__Work instructions__
Copy each of the items below word for word, keeping every line unchanged.

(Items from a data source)
________

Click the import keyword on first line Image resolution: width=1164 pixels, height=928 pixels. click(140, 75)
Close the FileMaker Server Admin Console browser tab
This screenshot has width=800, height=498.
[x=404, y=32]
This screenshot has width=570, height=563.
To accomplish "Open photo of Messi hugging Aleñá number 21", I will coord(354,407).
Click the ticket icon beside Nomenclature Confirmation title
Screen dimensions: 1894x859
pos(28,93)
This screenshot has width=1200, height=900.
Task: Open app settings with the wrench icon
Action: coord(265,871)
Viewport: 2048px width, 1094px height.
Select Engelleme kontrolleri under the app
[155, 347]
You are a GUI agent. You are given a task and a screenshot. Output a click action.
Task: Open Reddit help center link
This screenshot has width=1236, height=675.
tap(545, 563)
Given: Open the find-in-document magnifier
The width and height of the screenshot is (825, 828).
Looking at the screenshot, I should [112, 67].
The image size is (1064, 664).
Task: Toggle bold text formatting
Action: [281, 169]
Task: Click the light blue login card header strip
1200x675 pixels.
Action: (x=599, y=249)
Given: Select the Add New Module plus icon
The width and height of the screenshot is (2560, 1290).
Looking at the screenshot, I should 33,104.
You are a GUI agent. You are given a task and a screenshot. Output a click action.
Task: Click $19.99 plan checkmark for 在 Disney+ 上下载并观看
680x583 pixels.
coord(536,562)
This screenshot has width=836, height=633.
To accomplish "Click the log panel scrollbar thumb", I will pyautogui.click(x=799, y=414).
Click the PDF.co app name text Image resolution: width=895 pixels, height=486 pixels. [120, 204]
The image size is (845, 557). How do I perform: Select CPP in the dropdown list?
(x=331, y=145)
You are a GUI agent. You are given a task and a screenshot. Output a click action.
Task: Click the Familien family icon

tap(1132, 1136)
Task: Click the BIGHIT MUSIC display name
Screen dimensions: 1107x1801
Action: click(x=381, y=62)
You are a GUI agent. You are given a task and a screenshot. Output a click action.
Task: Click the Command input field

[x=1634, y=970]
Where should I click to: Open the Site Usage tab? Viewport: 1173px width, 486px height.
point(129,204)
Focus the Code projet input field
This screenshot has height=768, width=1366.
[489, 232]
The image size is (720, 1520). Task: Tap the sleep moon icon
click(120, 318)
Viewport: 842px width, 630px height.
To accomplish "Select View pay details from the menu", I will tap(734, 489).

________

__Output of the exercise__
Click the import keyword on first line Image resolution: width=1164 pixels, height=928 pixels. click(140, 75)
Close the FileMaker Server Admin Console browser tab
This screenshot has width=800, height=498.
[x=404, y=32]
This screenshot has width=570, height=563.
To accomplish "Open photo of Messi hugging Aleñá number 21", I will coord(354,407).
Click the ticket icon beside Nomenclature Confirmation title
Screen dimensions: 1894x859
pos(28,93)
This screenshot has width=1200, height=900.
Task: Open app settings with the wrench icon
Action: coord(265,871)
Viewport: 2048px width, 1094px height.
Select Engelleme kontrolleri under the app
[155, 347]
You are a GUI agent. You are given a task and a screenshot. Output a click action.
Task: Open Reddit help center link
This screenshot has width=1236, height=675.
tap(545, 563)
Given: Open the find-in-document magnifier
The width and height of the screenshot is (825, 828).
Looking at the screenshot, I should [112, 67].
The image size is (1064, 664).
Task: Toggle bold text formatting
Action: [281, 169]
Task: Click the light blue login card header strip
1200x675 pixels.
Action: (x=599, y=249)
Given: Select the Add New Module plus icon
The width and height of the screenshot is (2560, 1290).
Looking at the screenshot, I should 33,104.
You are a GUI agent. You are given a task and a screenshot. Output a click action.
Task: Click $19.99 plan checkmark for 在 Disney+ 上下载并观看
680x583 pixels.
coord(536,562)
This screenshot has width=836, height=633.
To accomplish "Click the log panel scrollbar thumb", I will pyautogui.click(x=799, y=414).
Click the PDF.co app name text Image resolution: width=895 pixels, height=486 pixels. [120, 204]
The image size is (845, 557). How do I perform: Select CPP in the dropdown list?
(x=331, y=145)
You are a GUI agent. You are given a task and a screenshot. Output a click action.
Task: Click the Familien family icon

tap(1132, 1136)
Task: Click the BIGHIT MUSIC display name
Screen dimensions: 1107x1801
Action: click(x=381, y=62)
You are a GUI agent. You are given a task and a screenshot. Output a click action.
Task: Click the Command input field

[x=1634, y=970]
Where should I click to: Open the Site Usage tab? Viewport: 1173px width, 486px height.
point(129,204)
Focus the Code projet input field
This screenshot has height=768, width=1366.
[489, 232]
The image size is (720, 1520). Task: Tap the sleep moon icon
click(120, 318)
Viewport: 842px width, 630px height.
To accomplish "Select View pay details from the menu", I will tap(734, 489).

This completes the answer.